- Born: 27 January 1969 (age 57) Mexico City, Mexico
- Status: Active
- Other name: El Coreano
- Occupations: Actor, director
- Notable credit(s): Dos Mujeres, un Camino, Volver a Empezar

= Roberto Tello =

Mexican actor, comedian and director (born 1969)

Roberto Tello (born 27 January 1969 in Mexico City, Mexico) is a Mexican actor, comedian and director. He is best known for his characterization of "El Coreano" ("The Korean one"), a character that he usually plays alongside Carlos Miguel Suarez, who plays "El Coreano"'s best friend, "Poncho". The pair has acted as "Poncho" and "Coreano" in such Televisa telenovelas as Volver a Empezar and Tú y Yo.

== Early life ==
Tello was born in Mexico City. As a young man, he studied acting at Televisa's CEA.

== Acting career ==
Tello featured in telenovelas such as Mi pequeña Soledad ("Little Soledad"), Muchachitas ("Young Girls") and Magica Juventud ("Magic Youth"), before landing the role that made him famous, as "El Coreano", in Volver a Empezar ("Starting Again"), in 1994. Volver a Empezar was a major hit in Mexico and internationally, giving Tello fame in other places, such as the United States and Peru.

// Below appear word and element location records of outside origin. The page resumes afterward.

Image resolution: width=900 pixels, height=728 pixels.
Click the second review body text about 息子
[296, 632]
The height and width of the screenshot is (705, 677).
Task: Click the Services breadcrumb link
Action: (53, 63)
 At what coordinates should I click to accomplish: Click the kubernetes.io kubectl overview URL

Tello then acted in El premio mayor, ("The Big Price"), which was another major hit in Mexico, the United States and the rest of Latin America. His other credits include Dos Mujeres, un Camino ("Two Women, One Way"), Tú y Yo, La Piloto ("The Pilot") and La Piloto 2. In 2018, he was recognized by the Asociacion Nacional de Actores for his by-then 25-year career as an actor.

He played "Romuanldo Brayan Donovan" in the television comedy, Una Familia de 10 ("A Family of 10").

The actor has caused some controversy in Mexico for his theatrical run in which he plays a woman named "Queta Manon" (a name which in Spanish sounds like "how huge!"), a chubby lady.

== Hotel VIP ==
Tello participated in a television reality show named Hotel VIP, There was an incident in which he tried to help actress Manola DIez keep her balance during a competition and she responded by slapping him on the face. Diez complained to actor and show host Roberto Palazuelos about Tello's behavior towards her. Diez and Tello had some tense moments during the show, leading to the incident. Tello quit on September 5, 2023, and Diez was eventually eliminated out of the show on November 15 of the same year.

== Personal life ==
He is married to Gabriela Renata Cuevas. He has two children, including a daughter whom he was falsely accused of kidnapping in 2019.

Tello has shared friendships with several co-workers in real life, including Monica Dossetti and Carlos Miguel Suarez, both of whom acted alongside him in Volver a Empezar. He is seen frequently visiting Suarez at Suarez's taco stand.

== Health issues ==
In June 2020, Tello suffered a car accident when he was driving towards Mexico City on the Toluca to Mexico City highway. He and his passenger were taken to a hospital for observation and tests but were reportedly uninjured.

During 2022, Tello had a gastric bypass surgery performed, in order to lose some weight.